Quando a afeição pela lavanda cresceu, este valioso óleo essencial começou a formar
parte de uma grande quantidade de produtos: xampu, brilhantina para o cabelo, talco, sabão ou
sal de banho. A melhor variedade deste óleo era a obtida das autênticas espécies de lavanda como
a L. angustifólia, que resultava muito melhor que a obtida da lavanda silvestre, que contém um
grande proporção de cânfora.
A química moderna demonstrou que as propriedades que atribuíam popularmente à
lavanda não eram absolutamente um engano.
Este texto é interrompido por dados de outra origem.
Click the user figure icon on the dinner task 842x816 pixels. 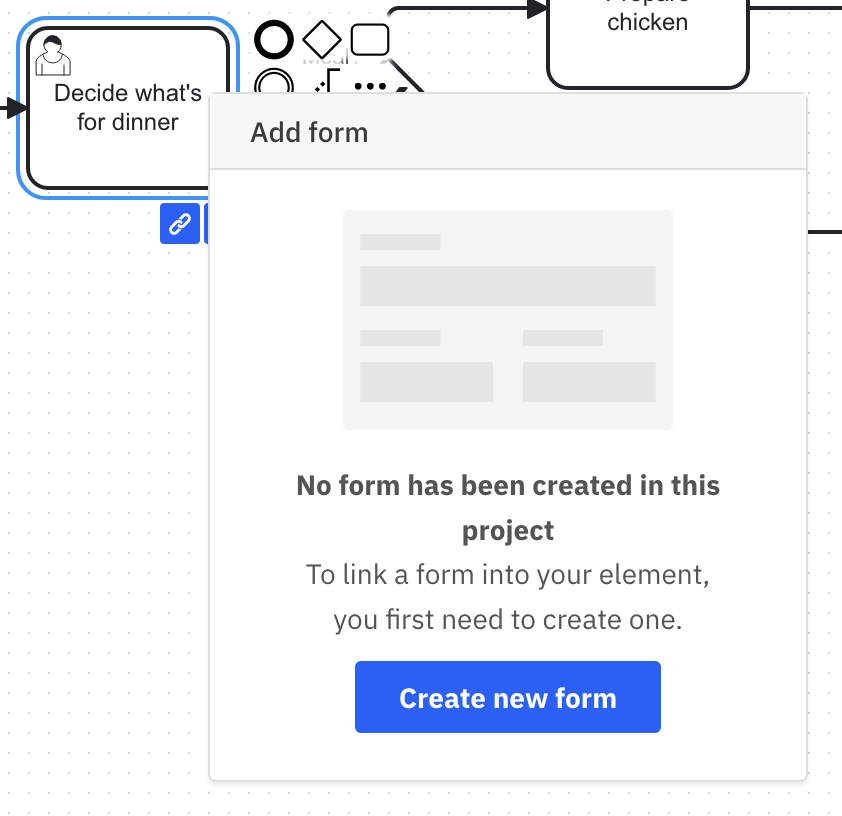(x=52, y=56)
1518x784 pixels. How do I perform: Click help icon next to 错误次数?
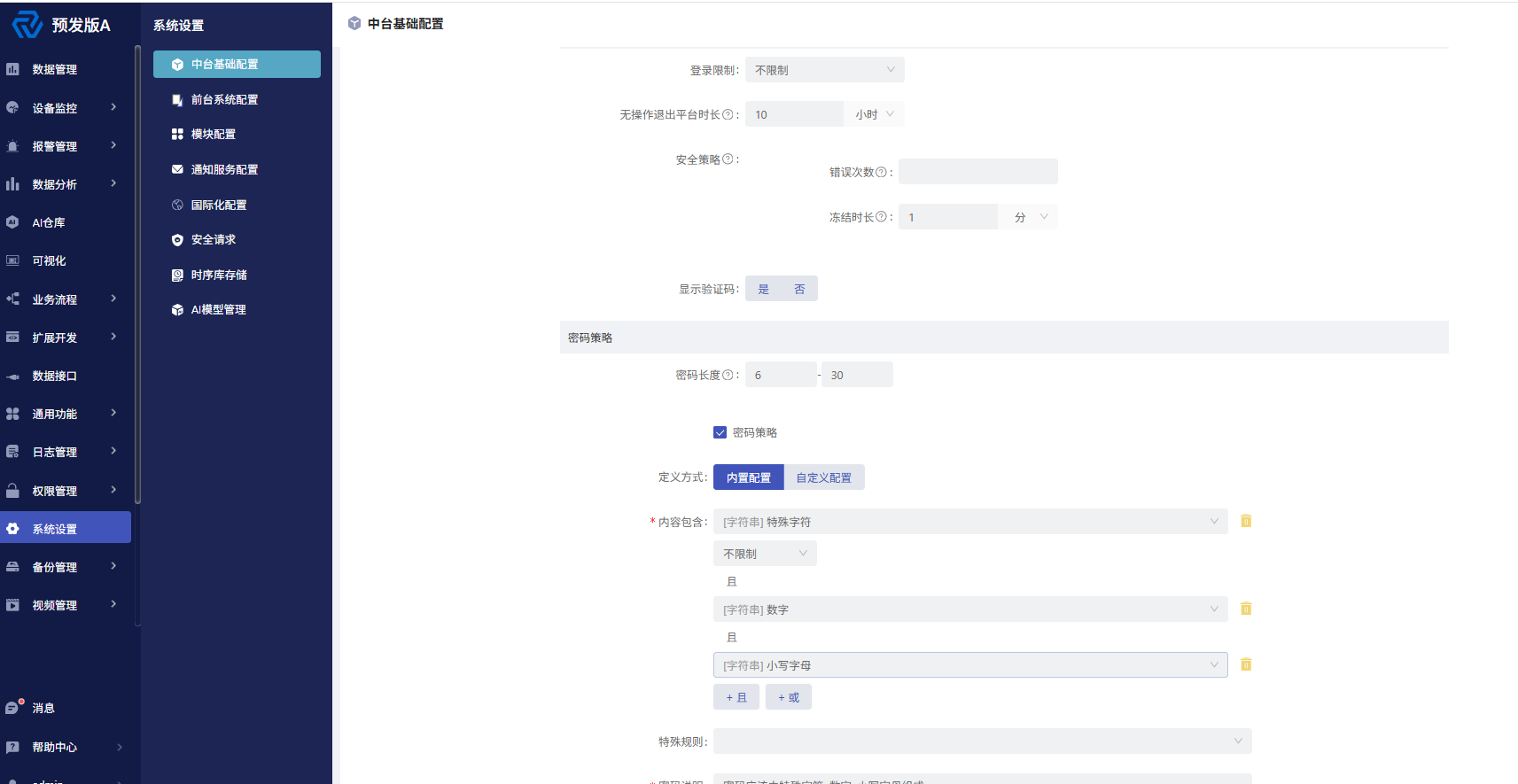[881, 172]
Ao analisá-los, muitos óleos essenciais tradicionais
demonstraram ter um forte efeito germicida e antibacteriano. O óleo de tomilho, por exemplo,
tem uma potência germicida doze vezes maior que o ácido carbólico, e a lavanda cinco vezes mais.
Outros óleos também demonstraram seus poderes curativos para uma grande variedade de
afecções, por exemplo os cogumelos, a dermatite ou a intoxicação alimentar.
Não é estranho que os romanos lançassem plantas de lavanda dentro dos banhos
comunitários.
O tempo seco e luminoso, um substrato com uma boa drenagem e umas práticas de
cultivo muito cuidadosas são sempre a chave para obter uma boa colheita de lavanda. As grandes
extensões de arbustos de lavanda sempre foram especialmente sensíveis a enfermidades, como as
que devastaram a maior parte das colheitas de lavanda inglesa que se cultivava em Mitcham em
meados do século XIX. A primeira praga se atribuiu às «venenosas influências do aroma excessivo
das flores», mas os botânicos provaram mais tarde que o problema radicava em um cogumelo
parasitário que se estendia ao utilizar galhos infectados ou ao raspar raízes doentes que
transmitiam os cogumelos às plantas próximas.
Um galho necessitava sete anos para que o arbusto pudesse alcançar seu máximo
tamanho. Uma vez compiladas, as flores amadurecidas se destilavam com vapor e o óleo
resultante, como o bom vinho, armazenava-se em um lugar fresco e escuro para que
«envelhecesse», normalmente durante um ano.
Hoje a tradição inglesa da lavanda continua em Norfolk Lavender Limited, uma empresa
familiar fundada em 1932 com cem acres em um lugar perto de Heacham (noroeste do Norfolk).
Só se selecionam flores locais e o óleo de melhor qualidade para seu uso no Norfolk Lavender.

Além de informação sobre personagens anteriores, próximos livros e curiosidades que


desenterrei durante minha documentação para este livro, vou incluir uma receita da composição
de rosas e lavanda, assim como uma lista dos ingredientes necessários para fabricar sua própria
versão da fragrância Millefleurs de Silver. Também acrescentarei informação para os leitores
interessados em visitar uma propriedade inglesa que trabalha a lavanda como nos tempos
passados. Não garanto que vão encontrar um bandido vestido dos pés a cabeça de seda negra,
mas quem sabe!
Todos os comentários são valiosos e eu adorarei conhecer sua opinião, sobre tudo sobre a
incorrigível família Delamere!
Até que chegue esse momento, desejo-lhes manhãs com aroma a lavanda e noites de
jasmim.

Com meus melhores desejos:


Christina Skye.

***

O nome da protagonista, Silver, significa «prata ou prateado» (N. da T.)